I'll add the other side to your story. (Full disclosure: a member of my family has worked in mental health, though without prescribing any drugs.) Both in people I've known personally and in case studies written by a doctor who believed that many of the worst mentally ill people are not "untreatable" despite the psychiatrists' opinions, it has been clear to me that meds sometimes provide a vital breathing space, so the patients can at least make good use of the hardware inside their heads, and thereby get themselves better, given a software expert (that is, a therapist) who can reverse engineer the bad software in their heads and help them uninstall it.
The problem seems to be that therapists who have enough imagination and perseverance (and, in extreme cases, enough physical courage) to help these patients, and enough respect for them to prescribe minimum rather than maximum amounts of medication, are scarce and expensive. You think drugs are expensive? They are, but the cost of a therapy session can pay for a lot of pills. So there tends to be a bias towards pills. Easier to whack the hardware with a hammer than investigate the software ... but running bad software on good hardware still isn't going to work -- and please don't take that personally! Plus it may take time, and money, to tell whether the problem is in the hardware or the software (or in both).
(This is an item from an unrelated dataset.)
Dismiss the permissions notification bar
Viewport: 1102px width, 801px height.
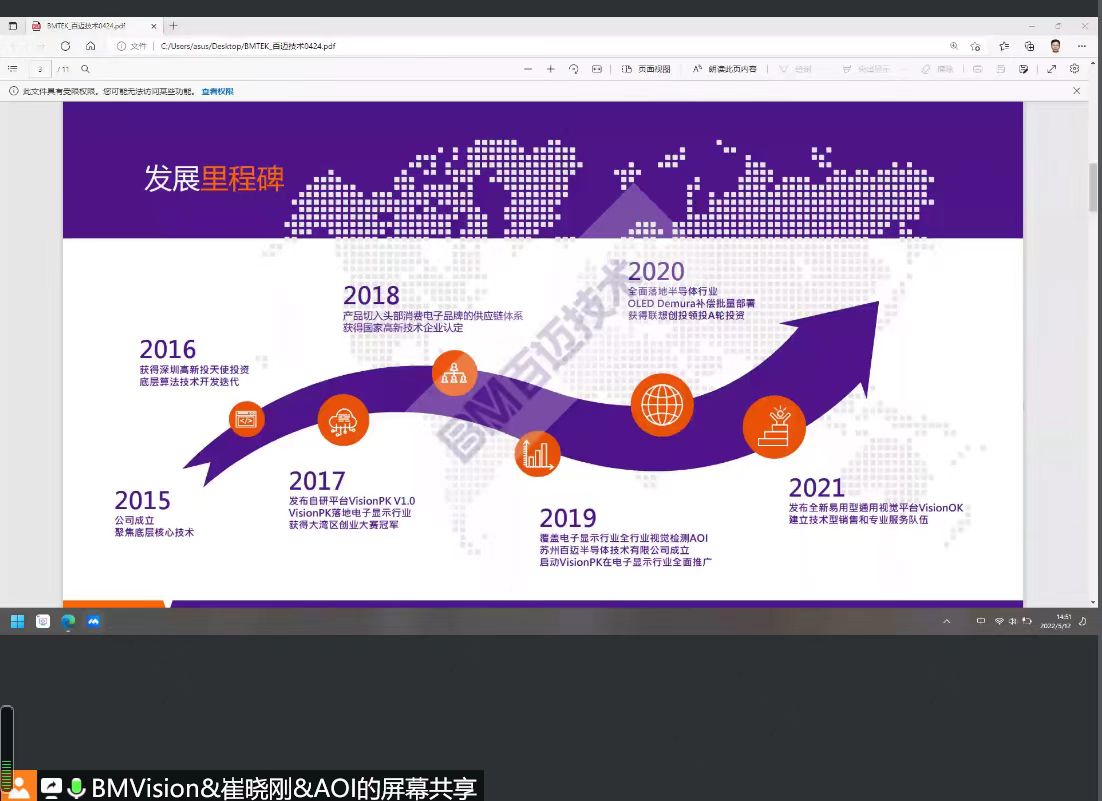[1077, 91]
I have also heard stories, by a Stanford professor no less, where anti-psychotic meds were prescribed in "wanton" doses in mental institutions. So although I've never been through what you have, I am sure your stories are as real as mine. On the lighter side ... well, it wasn't light for him ... I once knew someone who suffered from depression, so his doctor had him sent home from work on (quite generous) disability pay; the only problem was that most of the things that made him feel good and could have lifted him out of depression were part of his job. Argghhh.